Unfortunately, not long after our visit, Palm Springs experienced a once-in-a-century rain storm that washed out the road that leads to the tram. It is currently closed indefinitely.
Palm Springs Air Museum
CNN Travel rates the Palm Springs Air Museum as one of the top 14 air museums in the world. Its collection is largely aircraft from World War II, but also contains some planes from Korea and Vietnam. Sorry, I don’t know any of the details of the aircraft, but there were some beauties!
If you’re interested in planes or are a WWII history buff, then you’d probably really enjoy this museum. If you’re not, then you probably won’t. We were disappointed that the only plane, besides the cockpit pictured in the first and second pictures, that you are able to go inside is an additional $10 fee.
Palm Springs Art Museum
Located in downtown Palm Springs, the art museum is a nice little museum with an impressive collection. In addition to the artwork, there’s also a museum store, a small bistro to grab a bite to eat, two outdoor courtyards, and a theatre. If you enjoy art, I would definitely recommend a visit; I especially enjoyed the modern art wing.
Desert Adventure Red Jeep Tour
We did the San Andreas Fault Jeep Tour with Red Jeep Tours. It’s a three-hour tour on the company’s private preserve along the San Andreas Fault zone. There are six people per Jeep, and the other four in our group was a family — a grandma, mom, uncle and son. I fee like we missed out exploring a bit because the grandma had a hard time getting in and out the Jeep. The tour was just okay and I wouldn’t recommend it, but we did learn some things about the fault that we didn’t know before.

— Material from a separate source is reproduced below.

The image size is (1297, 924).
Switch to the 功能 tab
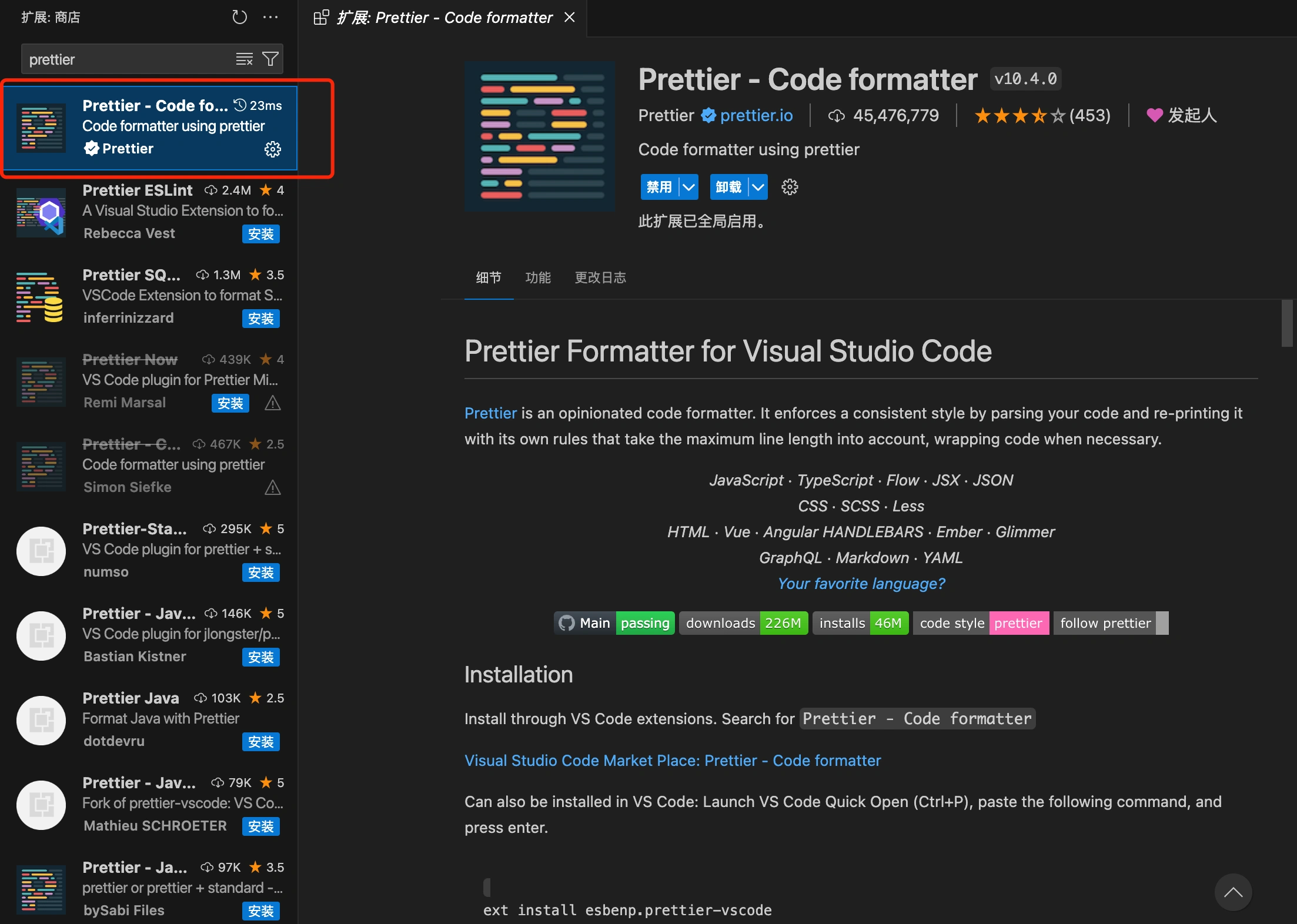pos(537,277)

Thousand Palms Oasis Preserve
Thousand Palms Oasis is located in the Coachella Valley Preserve and has 30 miles of trails, multiple picnic areas, wildlife, oases, and if you time it right, wild flowers. There’s a parking lot, pit toilets, and a visitor center housed in a 1930s palm log cabin. We followed the McCallum Trail to McCallum Pond, which is a pretty little oasis with picnic tables. We then continued on the Moon Country Trail, which is a 4.1-loop trail that’s not too strenuous, but gave us some great views of the recent wildflower super bloom.

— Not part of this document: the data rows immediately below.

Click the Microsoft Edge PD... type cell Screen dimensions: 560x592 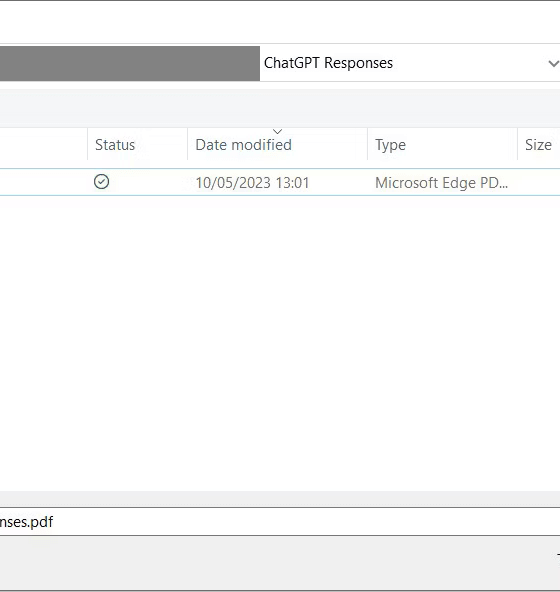[441, 183]
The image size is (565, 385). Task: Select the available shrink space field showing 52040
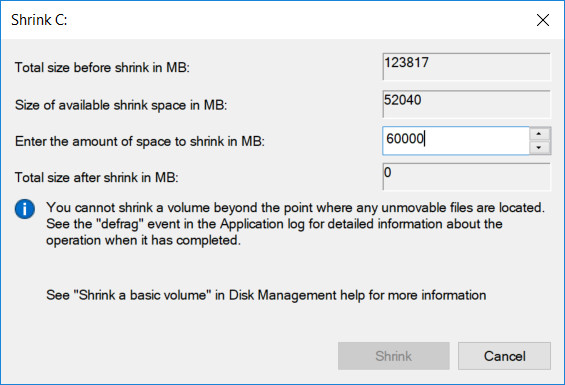(466, 104)
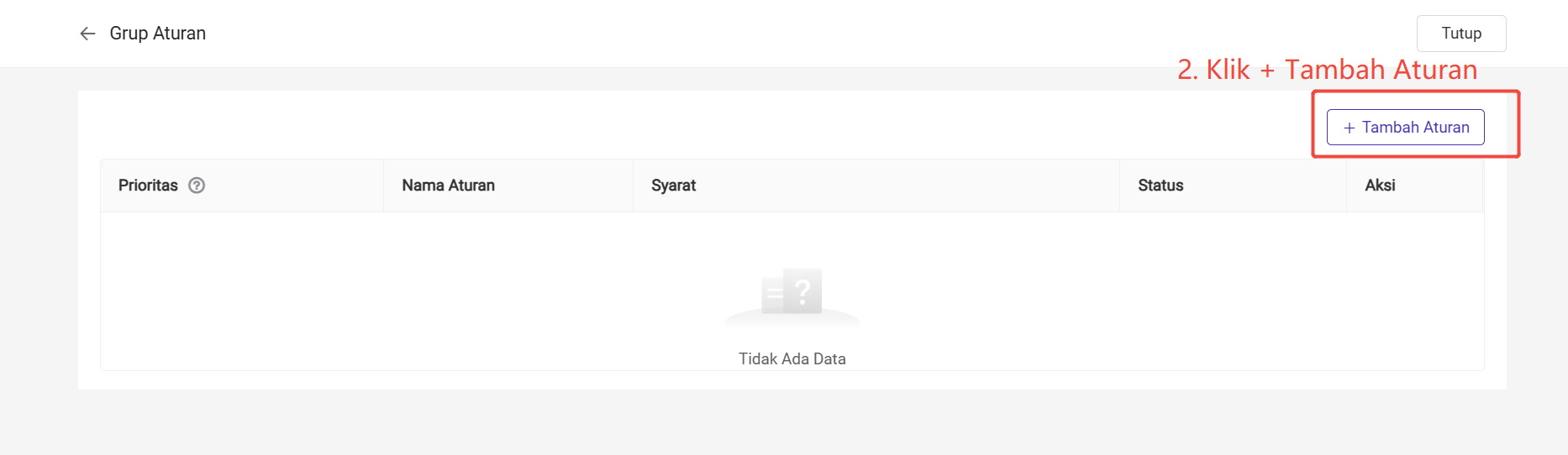This screenshot has height=455, width=1568.
Task: Click the gray strip above the white card
Action: 588,79
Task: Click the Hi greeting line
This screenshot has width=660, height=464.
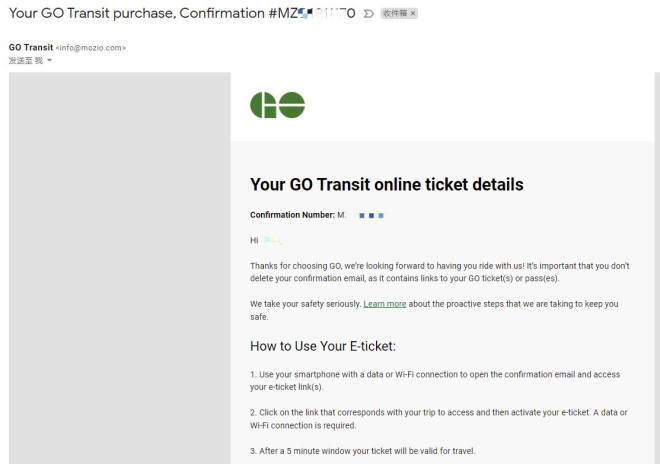Action: [x=266, y=240]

Vintage Trailer Show During Modernism Week
Every year, Palm Springs hosts Modernism Week which celebrates midcentury architecture and design. There are a lot of different events, ranging from home tours, to films, to lectures, to bus tours, to the Vintage Trailer Show, which is the event that piqued our interest. The show displays vintage trailers, campers, buses, and motorhomes — some restored, some original. One trailer in particular stood out to us — the 1959 Airstream Traveler that was painstakingly restored into a masterpiece:
Of course, there were also a number of other beautiful, interesting, and quaint trailers:
We really enjoyed our time in Desert Hot Springs and would definitely stay at CatSpa again. There is so much to do in the area in addition to things we’ve already done, so it’d be great to be able to explore some more!